### RECORDS TO USE

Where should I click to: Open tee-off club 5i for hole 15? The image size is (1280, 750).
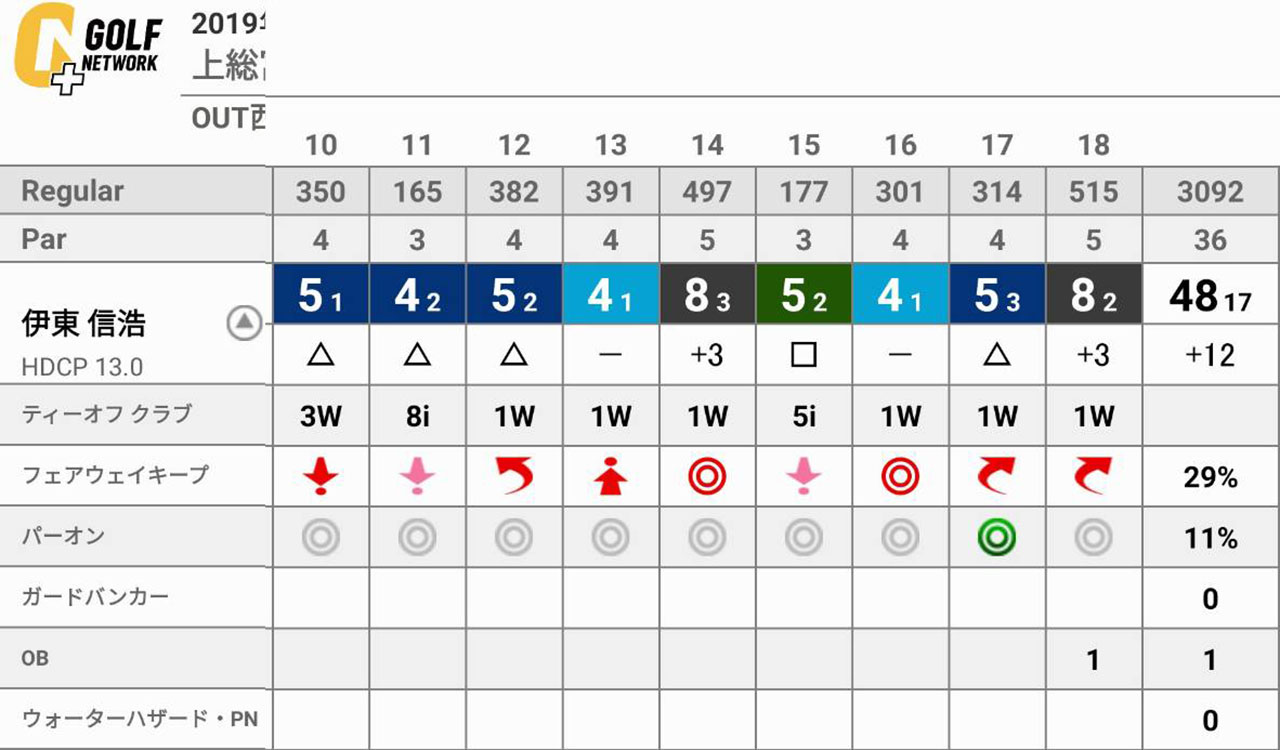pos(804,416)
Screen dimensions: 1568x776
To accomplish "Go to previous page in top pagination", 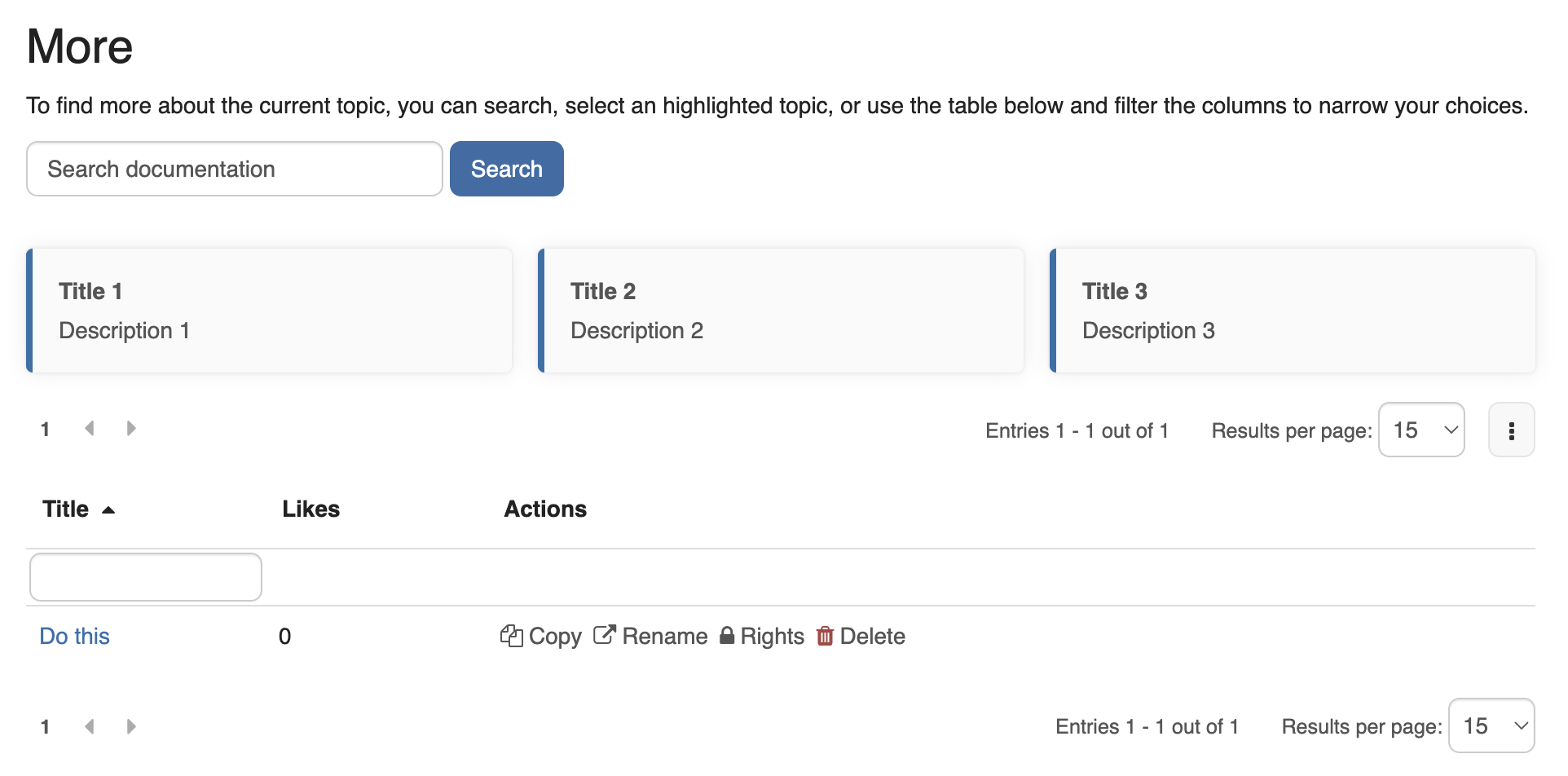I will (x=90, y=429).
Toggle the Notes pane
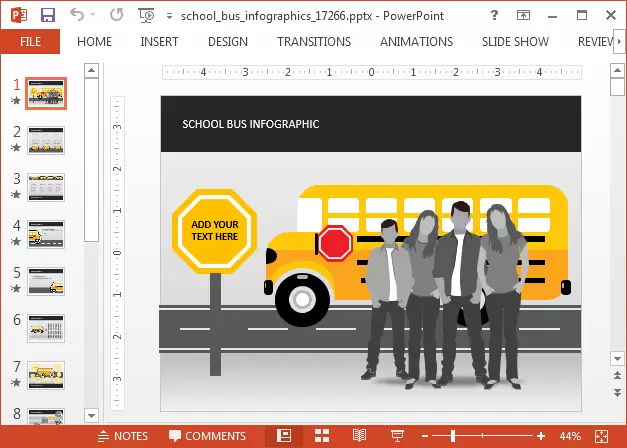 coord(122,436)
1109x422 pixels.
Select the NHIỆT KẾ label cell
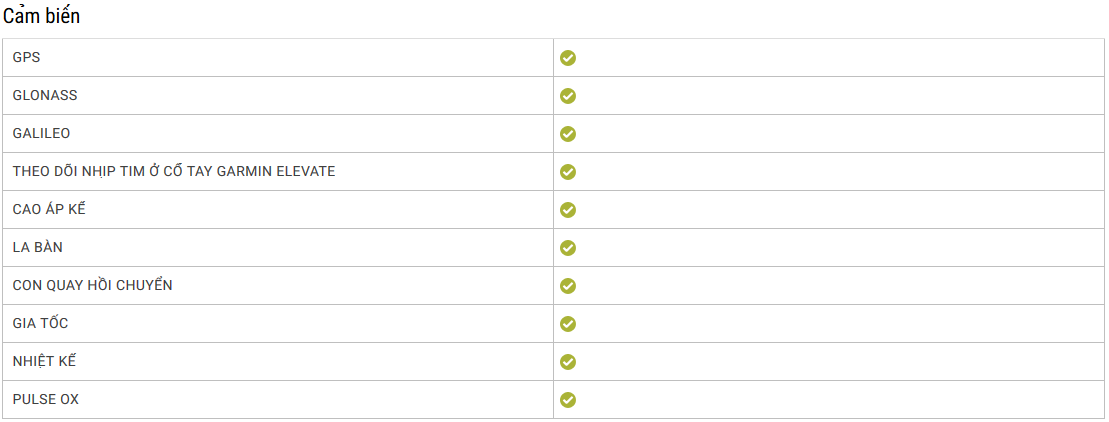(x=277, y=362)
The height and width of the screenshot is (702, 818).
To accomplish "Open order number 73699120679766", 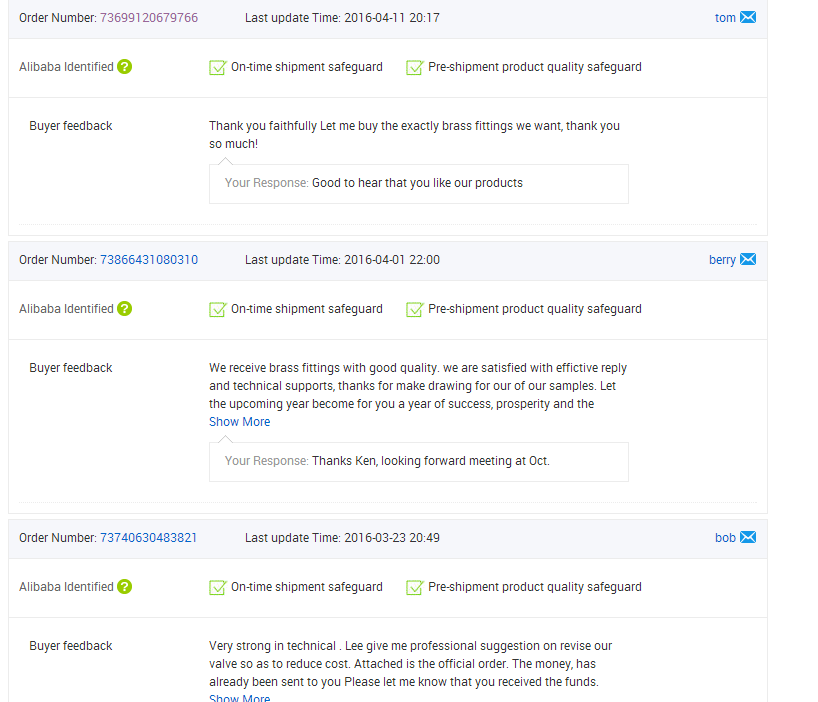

### WHAT THE TASK ASKS
Set down exactly, and only, the lines from the one holding "Select the NHIỆT KẾ label cell" to the end of the records above, leaving every picture out.

### SOLUTION BELOW
Select the NHIỆT KẾ label cell
(x=277, y=362)
The height and width of the screenshot is (702, 818).
To accomplish "Open order number 73699120679766", 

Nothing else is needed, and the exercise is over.